**ASSIGNED TASK:** Each line of the data below between the one containing "Instruction: Select streak" and the one containing "Viewport: 734px width, 393px height.", both included, is to be repeated exactly. Please omit pictures.

**INPUT DATA:**

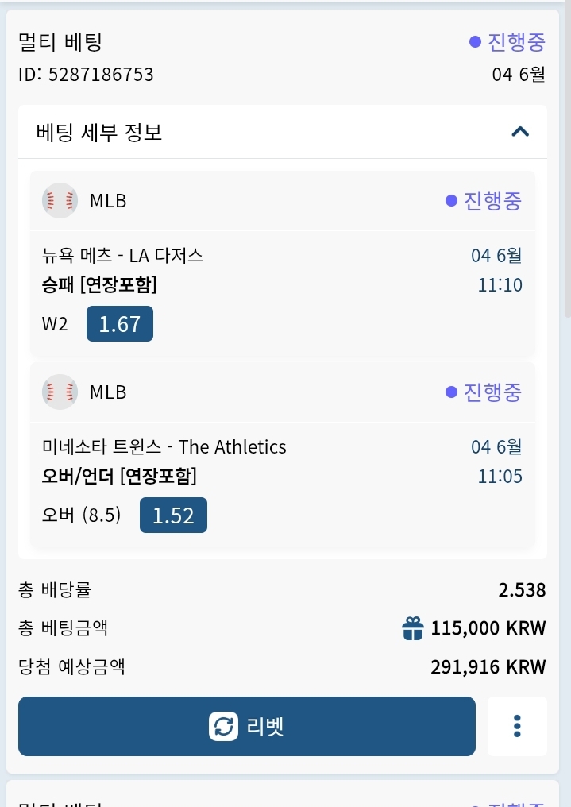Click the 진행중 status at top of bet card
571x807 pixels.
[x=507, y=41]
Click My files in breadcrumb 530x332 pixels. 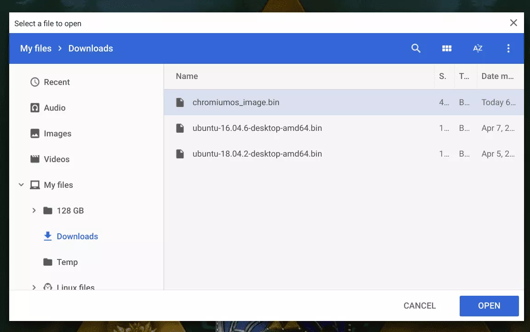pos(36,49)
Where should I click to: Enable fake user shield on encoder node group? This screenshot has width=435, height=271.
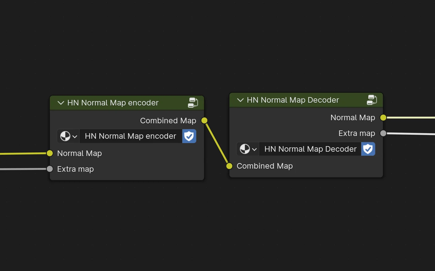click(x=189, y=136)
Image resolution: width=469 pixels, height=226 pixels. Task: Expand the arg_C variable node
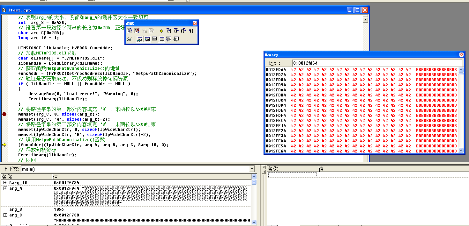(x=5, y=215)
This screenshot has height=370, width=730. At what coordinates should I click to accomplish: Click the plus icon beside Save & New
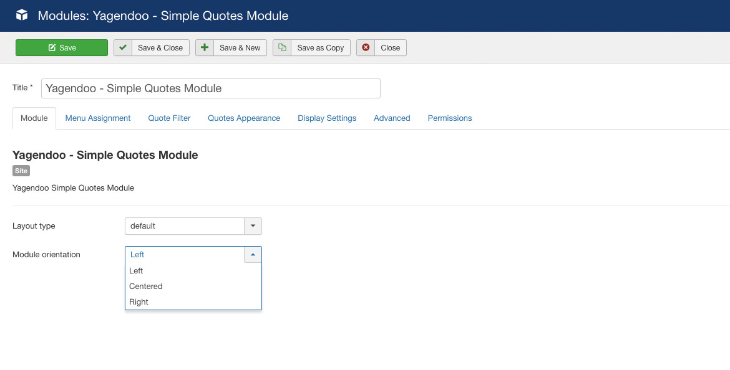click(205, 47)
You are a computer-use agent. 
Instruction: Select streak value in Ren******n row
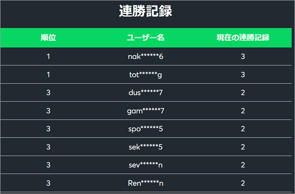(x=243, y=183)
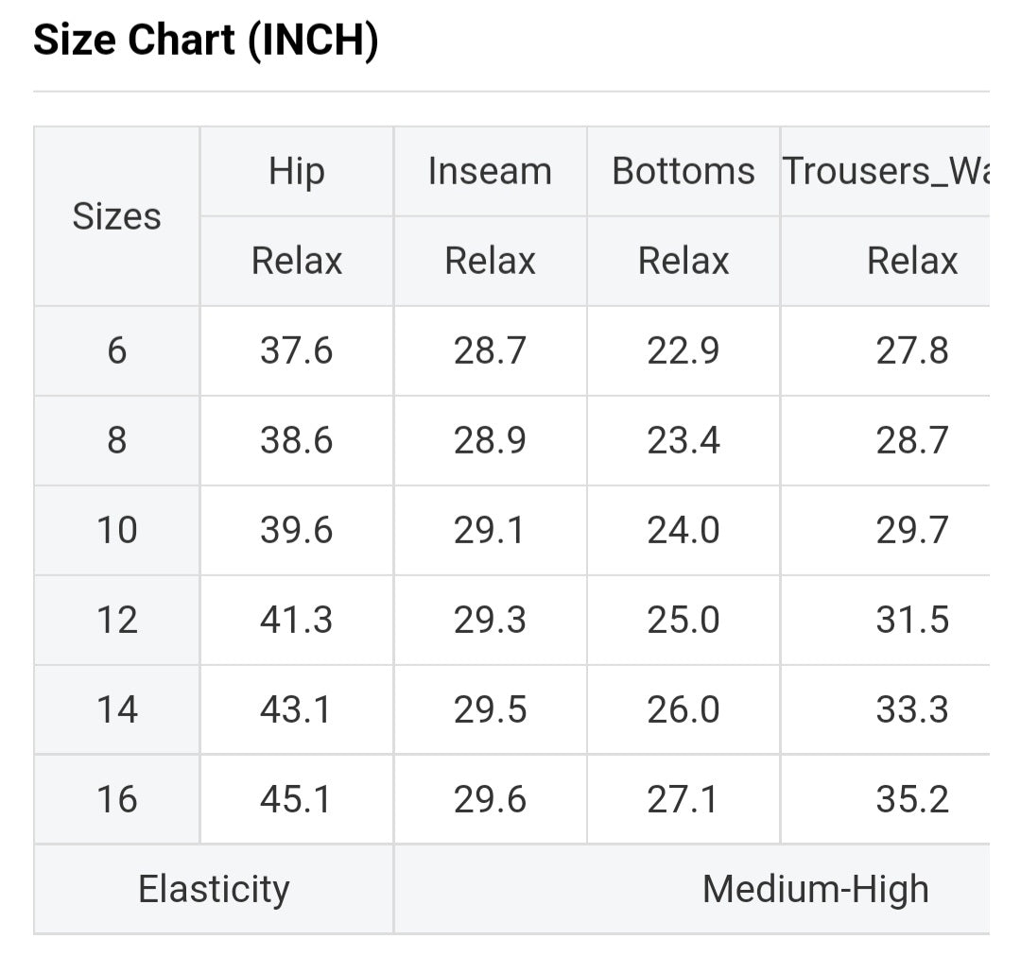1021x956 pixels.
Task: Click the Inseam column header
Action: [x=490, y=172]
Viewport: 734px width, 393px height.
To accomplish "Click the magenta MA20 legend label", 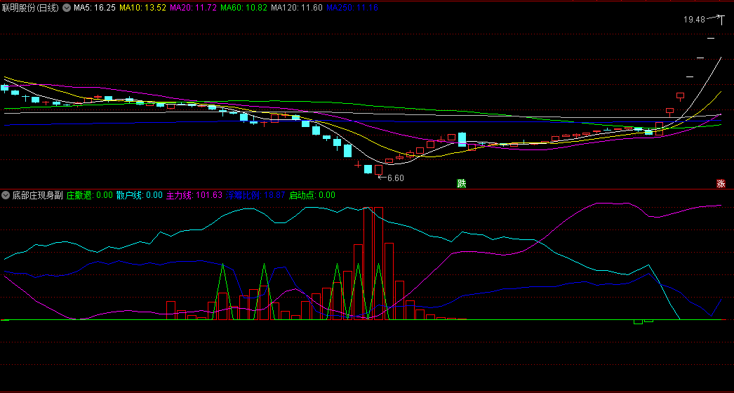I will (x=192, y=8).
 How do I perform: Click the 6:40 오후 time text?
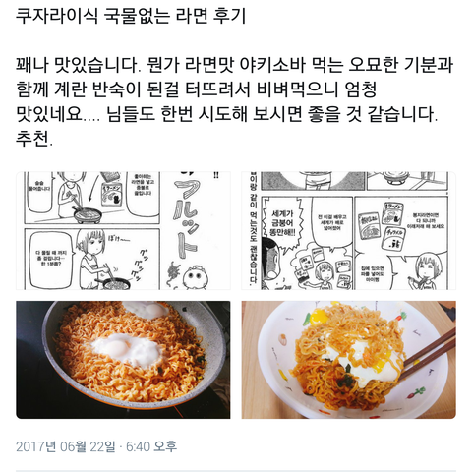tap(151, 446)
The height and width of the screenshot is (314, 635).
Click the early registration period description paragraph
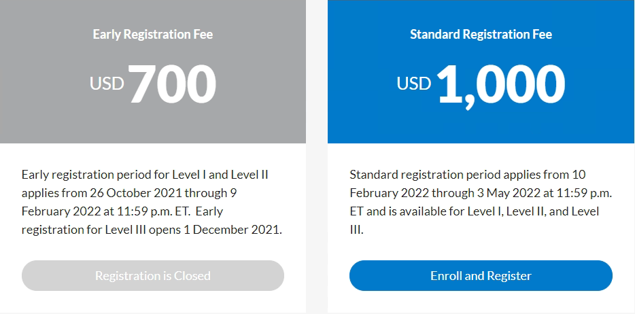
--
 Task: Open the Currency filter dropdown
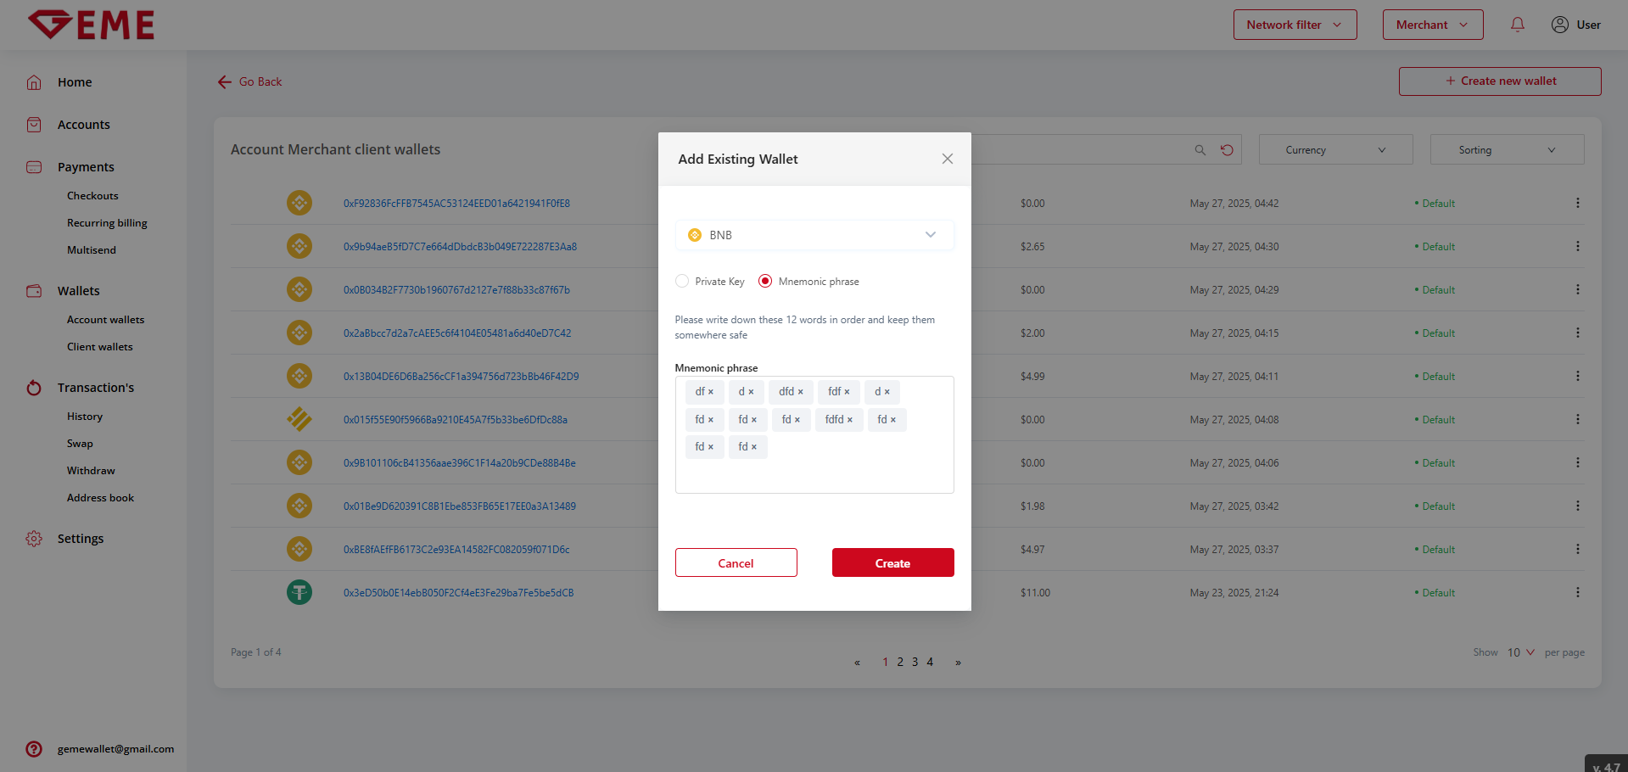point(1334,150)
* * *
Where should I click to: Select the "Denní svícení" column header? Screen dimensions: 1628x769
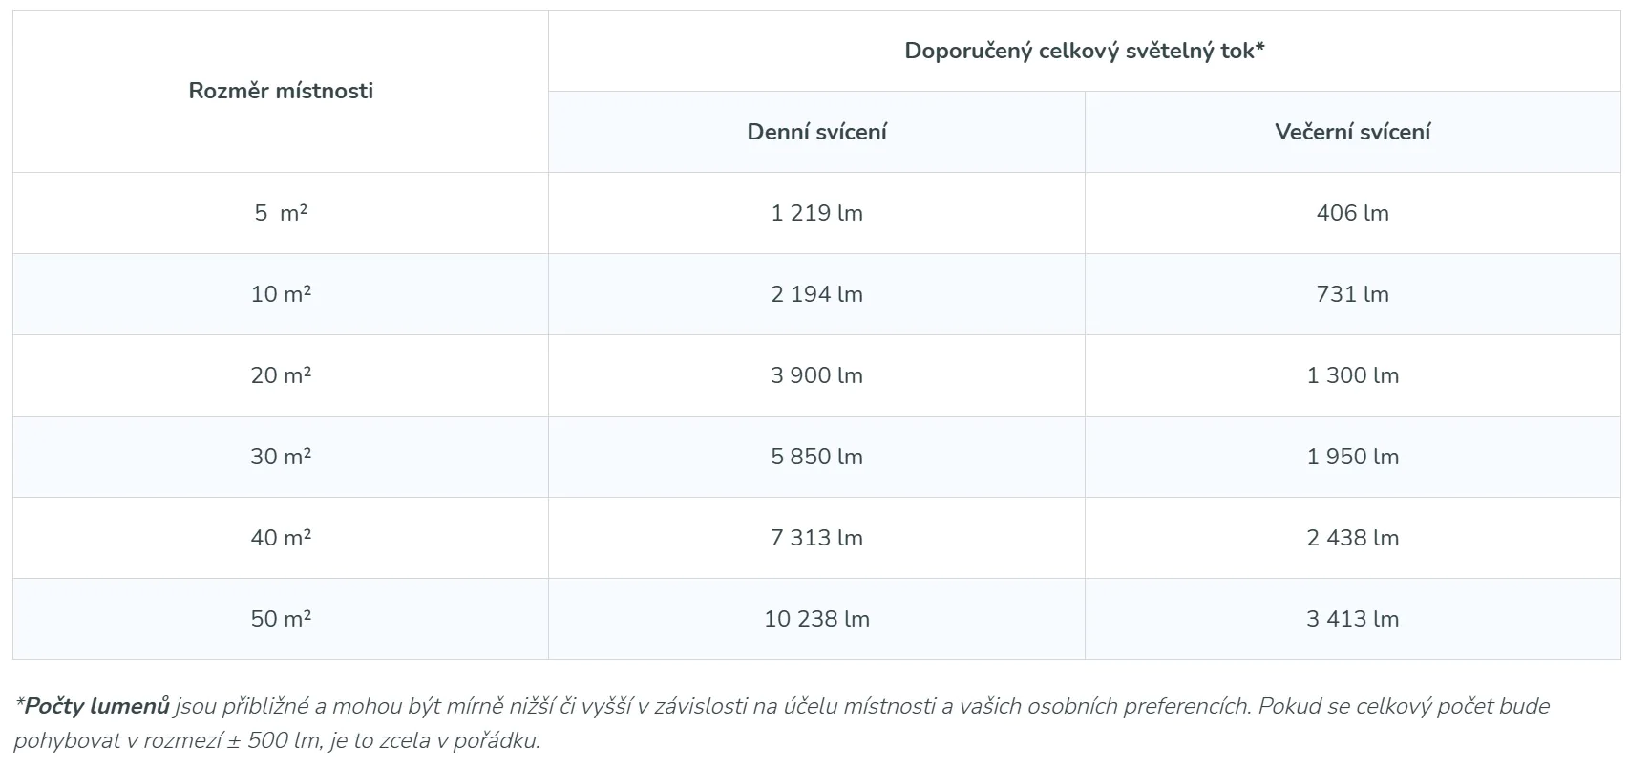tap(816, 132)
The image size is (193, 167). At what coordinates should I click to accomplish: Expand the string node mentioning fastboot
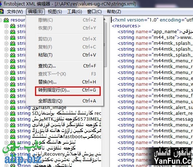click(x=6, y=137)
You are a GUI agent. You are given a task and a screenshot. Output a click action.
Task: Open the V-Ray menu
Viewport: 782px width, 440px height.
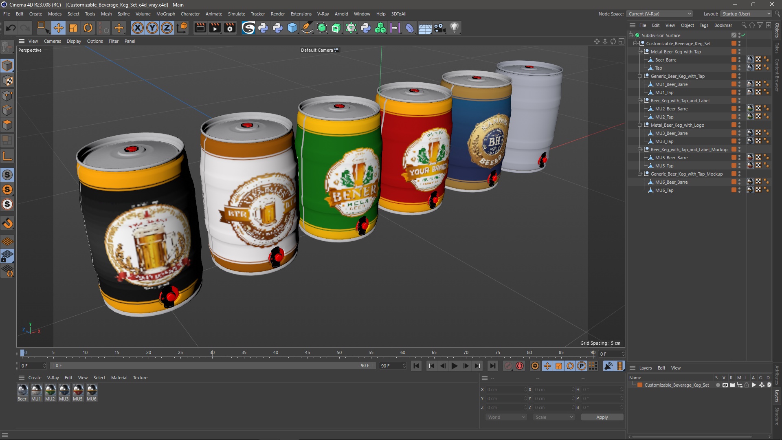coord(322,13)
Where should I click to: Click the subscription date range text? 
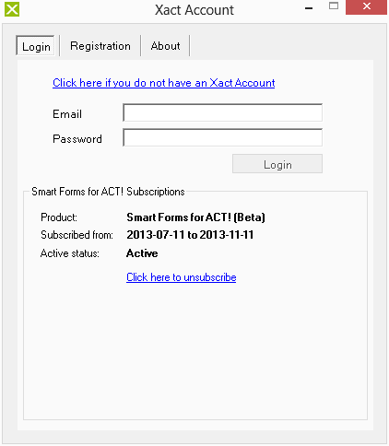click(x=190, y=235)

**EXERCISE RESULT:**
Instruction: Select streak value in Ren******n row
(x=243, y=183)
1021x956 pixels.
Task: Click the Inseam column header
Action: [x=490, y=172]
Viewport: 734px width, 393px height.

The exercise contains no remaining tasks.